ACTION ITEM: Search the records below for the line containing "Task: Close the Find Results tab". Output that line and all later lines exactly; output nothing else.

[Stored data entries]
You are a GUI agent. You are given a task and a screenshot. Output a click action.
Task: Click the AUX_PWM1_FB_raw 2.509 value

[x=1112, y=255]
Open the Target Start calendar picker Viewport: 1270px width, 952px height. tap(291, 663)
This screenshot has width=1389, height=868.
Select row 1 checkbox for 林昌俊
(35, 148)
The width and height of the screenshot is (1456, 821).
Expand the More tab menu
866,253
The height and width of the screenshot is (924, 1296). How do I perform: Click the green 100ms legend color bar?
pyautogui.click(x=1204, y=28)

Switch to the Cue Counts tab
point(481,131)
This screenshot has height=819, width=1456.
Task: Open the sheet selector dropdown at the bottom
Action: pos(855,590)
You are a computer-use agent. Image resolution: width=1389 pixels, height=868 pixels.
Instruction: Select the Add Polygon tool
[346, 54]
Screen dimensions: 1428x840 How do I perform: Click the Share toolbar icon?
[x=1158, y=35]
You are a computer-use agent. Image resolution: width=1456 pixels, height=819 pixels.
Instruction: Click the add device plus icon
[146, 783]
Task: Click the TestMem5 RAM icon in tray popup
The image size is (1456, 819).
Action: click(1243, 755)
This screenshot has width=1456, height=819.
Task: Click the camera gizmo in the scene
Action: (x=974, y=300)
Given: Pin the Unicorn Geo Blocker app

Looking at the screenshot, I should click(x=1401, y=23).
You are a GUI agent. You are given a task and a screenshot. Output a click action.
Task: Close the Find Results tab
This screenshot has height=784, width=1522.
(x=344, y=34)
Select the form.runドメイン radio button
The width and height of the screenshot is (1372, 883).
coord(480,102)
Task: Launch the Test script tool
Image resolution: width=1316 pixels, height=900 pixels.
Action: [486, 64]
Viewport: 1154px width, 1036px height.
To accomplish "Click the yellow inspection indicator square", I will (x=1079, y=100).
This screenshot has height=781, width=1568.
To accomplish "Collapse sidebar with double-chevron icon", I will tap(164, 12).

WRITTEN ANSWER:
Task: Close the Find Results tab
This screenshot has height=784, width=1522.
(x=344, y=34)
Select the form.runドメイン radio button
The width and height of the screenshot is (1372, 883).
coord(480,102)
Task: Launch the Test script tool
Image resolution: width=1316 pixels, height=900 pixels.
Action: [486, 64]
Viewport: 1154px width, 1036px height.
To accomplish "Click the yellow inspection indicator square", I will (x=1079, y=100).
This screenshot has height=781, width=1568.
To accomplish "Collapse sidebar with double-chevron icon", I will tap(164, 12).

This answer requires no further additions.